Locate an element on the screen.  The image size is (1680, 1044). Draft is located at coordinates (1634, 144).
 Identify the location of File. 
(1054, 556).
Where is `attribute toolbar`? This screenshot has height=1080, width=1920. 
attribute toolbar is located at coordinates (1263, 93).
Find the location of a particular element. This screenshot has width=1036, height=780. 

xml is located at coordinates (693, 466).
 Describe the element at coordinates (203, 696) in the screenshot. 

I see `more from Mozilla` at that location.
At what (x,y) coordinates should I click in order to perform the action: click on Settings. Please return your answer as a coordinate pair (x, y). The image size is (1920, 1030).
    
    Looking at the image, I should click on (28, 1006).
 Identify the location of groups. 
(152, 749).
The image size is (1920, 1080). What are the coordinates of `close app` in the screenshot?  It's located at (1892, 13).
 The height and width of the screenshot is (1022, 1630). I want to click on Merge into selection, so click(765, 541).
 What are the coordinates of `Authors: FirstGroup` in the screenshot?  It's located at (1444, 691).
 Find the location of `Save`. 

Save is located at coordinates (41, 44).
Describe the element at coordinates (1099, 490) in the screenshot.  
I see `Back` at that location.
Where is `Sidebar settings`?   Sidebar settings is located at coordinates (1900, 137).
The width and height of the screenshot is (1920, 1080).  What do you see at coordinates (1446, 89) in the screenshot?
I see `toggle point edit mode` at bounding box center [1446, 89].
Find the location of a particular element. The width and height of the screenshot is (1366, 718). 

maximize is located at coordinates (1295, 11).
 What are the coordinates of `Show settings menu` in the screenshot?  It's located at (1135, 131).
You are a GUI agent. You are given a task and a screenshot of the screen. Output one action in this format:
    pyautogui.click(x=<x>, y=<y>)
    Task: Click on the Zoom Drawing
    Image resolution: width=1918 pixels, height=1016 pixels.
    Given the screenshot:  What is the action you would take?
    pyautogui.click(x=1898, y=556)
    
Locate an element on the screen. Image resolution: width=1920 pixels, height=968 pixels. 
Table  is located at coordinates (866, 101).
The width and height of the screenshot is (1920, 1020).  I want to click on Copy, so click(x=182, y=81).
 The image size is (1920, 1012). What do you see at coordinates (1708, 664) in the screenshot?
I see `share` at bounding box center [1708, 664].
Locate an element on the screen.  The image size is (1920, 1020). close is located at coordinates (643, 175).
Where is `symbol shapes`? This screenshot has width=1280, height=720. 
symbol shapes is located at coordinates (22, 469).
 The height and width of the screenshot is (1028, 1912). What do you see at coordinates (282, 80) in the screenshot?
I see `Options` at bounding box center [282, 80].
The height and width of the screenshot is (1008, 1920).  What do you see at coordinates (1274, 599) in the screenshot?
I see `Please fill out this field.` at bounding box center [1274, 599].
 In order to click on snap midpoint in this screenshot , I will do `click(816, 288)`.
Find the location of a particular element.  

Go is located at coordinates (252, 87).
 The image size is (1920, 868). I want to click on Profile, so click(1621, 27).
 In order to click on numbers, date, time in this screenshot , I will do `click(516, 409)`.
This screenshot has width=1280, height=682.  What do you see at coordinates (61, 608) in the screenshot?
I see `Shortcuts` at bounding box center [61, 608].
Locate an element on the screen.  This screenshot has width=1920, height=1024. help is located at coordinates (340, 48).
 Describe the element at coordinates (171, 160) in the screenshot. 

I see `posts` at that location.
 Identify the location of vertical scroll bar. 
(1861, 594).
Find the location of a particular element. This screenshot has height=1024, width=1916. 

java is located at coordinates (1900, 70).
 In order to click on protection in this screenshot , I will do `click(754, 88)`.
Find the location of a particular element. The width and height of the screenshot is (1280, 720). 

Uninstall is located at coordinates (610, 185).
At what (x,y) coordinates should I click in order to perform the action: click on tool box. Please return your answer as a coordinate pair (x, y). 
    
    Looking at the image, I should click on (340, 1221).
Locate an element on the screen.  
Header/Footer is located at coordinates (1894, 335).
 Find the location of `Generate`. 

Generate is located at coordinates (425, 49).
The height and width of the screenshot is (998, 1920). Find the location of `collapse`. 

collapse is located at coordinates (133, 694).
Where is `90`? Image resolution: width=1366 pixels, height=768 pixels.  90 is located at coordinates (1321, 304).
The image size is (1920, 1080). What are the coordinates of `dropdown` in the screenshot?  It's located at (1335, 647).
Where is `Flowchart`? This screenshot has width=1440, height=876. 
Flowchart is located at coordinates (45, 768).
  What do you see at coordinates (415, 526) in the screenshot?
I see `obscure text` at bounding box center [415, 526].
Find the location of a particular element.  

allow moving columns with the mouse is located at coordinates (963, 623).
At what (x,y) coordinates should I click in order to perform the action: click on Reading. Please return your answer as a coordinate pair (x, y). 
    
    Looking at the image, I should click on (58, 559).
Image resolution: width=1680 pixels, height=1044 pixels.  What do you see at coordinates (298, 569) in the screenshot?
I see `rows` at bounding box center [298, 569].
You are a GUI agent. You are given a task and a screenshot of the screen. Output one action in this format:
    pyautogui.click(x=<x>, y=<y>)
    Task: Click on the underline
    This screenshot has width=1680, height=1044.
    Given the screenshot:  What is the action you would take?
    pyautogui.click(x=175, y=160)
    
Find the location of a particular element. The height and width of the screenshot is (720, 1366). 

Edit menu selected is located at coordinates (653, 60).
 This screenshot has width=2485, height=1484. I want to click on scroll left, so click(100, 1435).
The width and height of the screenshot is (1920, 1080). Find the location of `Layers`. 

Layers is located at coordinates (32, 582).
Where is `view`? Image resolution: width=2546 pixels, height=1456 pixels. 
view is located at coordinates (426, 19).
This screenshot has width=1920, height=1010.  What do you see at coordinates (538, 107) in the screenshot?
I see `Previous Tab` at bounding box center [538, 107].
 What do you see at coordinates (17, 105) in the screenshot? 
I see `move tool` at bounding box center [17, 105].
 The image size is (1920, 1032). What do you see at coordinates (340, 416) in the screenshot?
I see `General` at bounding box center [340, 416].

### Your instructions
Extract every line of the entries above that contains the string "scroll", treating uppercase and lowercase letters as distinct.

### Written response
 Identify the location of vertical scroll bar. 
 This screenshot has width=2485, height=1484. I want to click on scroll left, so click(100, 1435).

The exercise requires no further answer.